對於半導體製造資訊安全的威脅與挑戰，半導體產業協會SEMI與國內業者積極合作，希望可以制定產業化標準，降低資訊安全危害，卓傳育進一步說明，半導體設備的作業系統EOS不僅是版本的選擇，周邊控制界面對最新作業系統的資源，可能才是標準落地最主要的限制；而端點及網路防護機制將顯著增加設備成本，採用解決方案等級與量化防護機制有效性將是標準可否驗證的主要挑戰。早期防護機制的建立，可以有效降低危害發生機率，透過多層次的防護，可以最小化潛在受攻擊面。

面對無形、無所不在的網路攻擊，硬體晶片供應商英飛凌(Infineon)與意法半導體(ST)專長都是透過硬體強化安全性。硬體面對網路攻擊，在某些層面的防護上更加有效，英飛凌科技數位安全解決方案事業處經理江國揚說明，隨著許多物聯網裝置被放置在暴露的網路環境中，保持裝置本身安全更為重要，即便在可信賴執行環境(Trusted Execution Environment, TEE)，物聯網的攻擊還是層出不窮，晶片硬體防護相對可靠並可提供晶片主動防護、記憶體內部加密、資料獨立加密執行、隨機數學運算、內部狀態一致性檢查、電壓篡改/隔離電源軌、內部時脈產生、安全測試方法、沒有除錯探針點與測試墊等安全功能。

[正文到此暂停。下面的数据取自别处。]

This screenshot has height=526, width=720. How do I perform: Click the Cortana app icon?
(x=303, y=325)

因應IoT安全需求，在進行各項資料傳輸與交換的過程中，採用認證金鑰確保過程的安全是常見的作法，意法半導體技術行銷經理閻欣怡(圖6)說，在身分認證時常採用非對稱式加密(Asymmetric Cryptography)，而應用在資料傳輸時，則採用對稱式加密(Symmetric Cryptography)。針對不斷擴展的物聯網安全應用，ST提供三個層次的安全解決方案，包括：個人智慧卡應用、行動安全應用、安全認證應用。

導入新技術與工具　完善資安整體防護機制

物聯網架構龐大，無法在每一個節點都使用硬體防護，趨勢科技先進應用市場開發部資深經理鄭朱弘毅提醒，企業大量部署聯網裝置已經是不可逆的趨勢，對於IT管理者而言，欲確保資安風險得以被控管，首要必須建立內部聯網裝置的可視性，才有能力依據工作流程配置相對應的控管措施。至於新興物聯網場域的實作，建議可交給趨勢科技等專業資安廠商規畫與部署，運用端點安全防護、入侵偵測系統、應用程式白名單等機制來實施，而建置資安防護措施的評估則是關鍵。

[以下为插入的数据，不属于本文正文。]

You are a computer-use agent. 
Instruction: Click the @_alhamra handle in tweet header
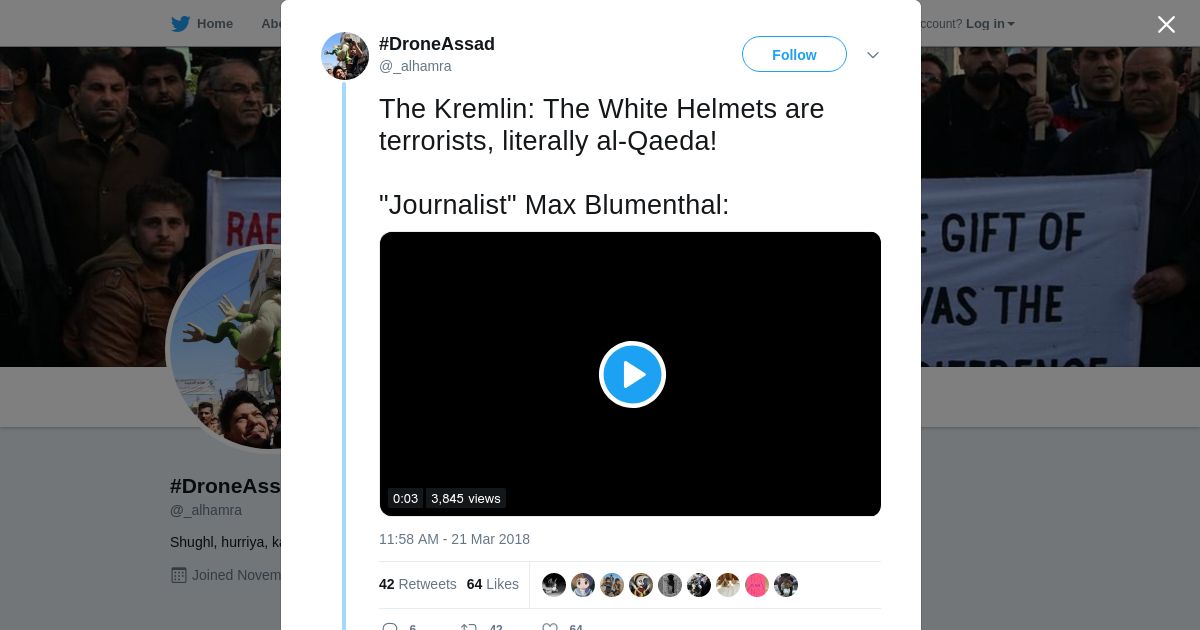(415, 66)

另外，長期專注於研發資安防禦技術的Check Point，過去是因應攻擊狙殺鏈(Kill Chain)來設計不同階段的防護措施，該公司技術長辦公室技術顧問傳教士楊敦凱(圖7)說明，隨著外部威脅手法轉變，近來主流的框架則是由美國非營利組織MITRE提出的ATT＆CK，在攻擊活動的前期運用機器學習演算提高偵測率。Check Point Infinity安全架構以ThreatCloud雲端情資為核心，內建啟發式識別引擎具備辨識異質裝置屬性的能力，可透過單一控管平台配置閘道端設備的設定，按照聯網裝置屬性值定義風險，結合應用場域架構輪廓，自動化地產生保護規則。

面對推陳出新的網路攻擊與技術，可利用區塊鏈架構確保資料流通安全性，BiiLabs共同創辦人暨執行長朱宜振(圖8)認為，既然工業應用環境主要為機器之間的溝通，其實可以從布建初期就採用分散式架構處理工作負載，讓大規模的聯網裝置直接在應用場域邊緣處理資料，無需傳輸到源頭，彼此之間只要透過點對點(P2P)傳輸即可達到萬物聯網。而且不可逆的交易紀錄也沒有被竄改的風險，可以有效保持資料的安全性。